_YOUR ASSIGNMENT_
Nothing but the lines from the one with "Where should I click to: Show chat history?" through the final line of the entries below should be written out, each exactly as given.

------------------------------------------------

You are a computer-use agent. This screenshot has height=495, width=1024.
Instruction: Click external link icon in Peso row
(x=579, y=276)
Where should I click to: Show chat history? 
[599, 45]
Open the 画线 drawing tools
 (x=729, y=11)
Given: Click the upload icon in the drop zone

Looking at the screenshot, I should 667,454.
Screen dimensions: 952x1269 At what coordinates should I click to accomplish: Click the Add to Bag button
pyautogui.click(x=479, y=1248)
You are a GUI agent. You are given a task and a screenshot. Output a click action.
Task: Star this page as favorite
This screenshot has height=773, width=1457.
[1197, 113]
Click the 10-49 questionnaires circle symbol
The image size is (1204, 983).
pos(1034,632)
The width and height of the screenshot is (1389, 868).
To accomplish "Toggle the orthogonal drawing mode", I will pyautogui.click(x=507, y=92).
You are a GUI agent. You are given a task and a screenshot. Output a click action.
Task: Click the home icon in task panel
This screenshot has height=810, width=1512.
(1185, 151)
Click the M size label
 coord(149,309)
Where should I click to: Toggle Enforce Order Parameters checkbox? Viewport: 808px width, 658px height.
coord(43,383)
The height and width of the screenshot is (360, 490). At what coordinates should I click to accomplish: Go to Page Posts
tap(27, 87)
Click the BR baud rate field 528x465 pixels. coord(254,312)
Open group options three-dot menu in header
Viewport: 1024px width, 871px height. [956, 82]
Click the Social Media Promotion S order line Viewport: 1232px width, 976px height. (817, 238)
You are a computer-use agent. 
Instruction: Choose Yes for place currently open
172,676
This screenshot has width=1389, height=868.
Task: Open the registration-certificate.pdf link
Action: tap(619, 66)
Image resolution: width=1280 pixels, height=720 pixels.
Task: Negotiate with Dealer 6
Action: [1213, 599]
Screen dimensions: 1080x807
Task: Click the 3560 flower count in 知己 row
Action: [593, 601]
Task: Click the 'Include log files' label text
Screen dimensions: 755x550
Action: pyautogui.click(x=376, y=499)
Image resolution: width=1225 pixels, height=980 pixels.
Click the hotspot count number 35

------------------------------------------------

_ANSWER SPACE_
Where should I click to: Show chat history? 
[599, 45]
Open the 画线 drawing tools
 (x=729, y=11)
Given: Click the upload icon in the drop zone

Looking at the screenshot, I should 667,454.
Screen dimensions: 952x1269 At what coordinates should I click to accomplish: Click the Add to Bag button
pyautogui.click(x=479, y=1248)
You are a GUI agent. You are given a task and a screenshot. Output a click action.
Task: Star this page as favorite
This screenshot has height=773, width=1457.
[1197, 113]
Click the 10-49 questionnaires circle symbol
The image size is (1204, 983).
pos(1034,632)
The width and height of the screenshot is (1389, 868).
To accomplish "Toggle the orthogonal drawing mode", I will pyautogui.click(x=507, y=92).
You are a GUI agent. You are given a task and a screenshot. Output a click action.
Task: Click the home icon in task panel
This screenshot has height=810, width=1512.
(1185, 151)
Click the M size label
 coord(149,309)
Where should I click to: Toggle Enforce Order Parameters checkbox? Viewport: 808px width, 658px height.
coord(43,383)
The height and width of the screenshot is (360, 490). At what coordinates should I click to accomplish: Go to Page Posts
tap(27, 87)
Click the BR baud rate field 528x465 pixels. coord(254,312)
Open group options three-dot menu in header
Viewport: 1024px width, 871px height. [956, 82]
Click the Social Media Promotion S order line Viewport: 1232px width, 976px height. (817, 238)
You are a computer-use agent. 
Instruction: Choose Yes for place currently open
172,676
This screenshot has width=1389, height=868.
Task: Open the registration-certificate.pdf link
Action: tap(619, 66)
Image resolution: width=1280 pixels, height=720 pixels.
Task: Negotiate with Dealer 6
Action: [1213, 599]
Screen dimensions: 1080x807
Task: Click the 3560 flower count in 知己 row
Action: [593, 601]
Task: Click the 'Include log files' label text
Screen dimensions: 755x550
Action: pyautogui.click(x=376, y=499)
Image resolution: width=1225 pixels, height=980 pixels.
Click the hotspot count number 35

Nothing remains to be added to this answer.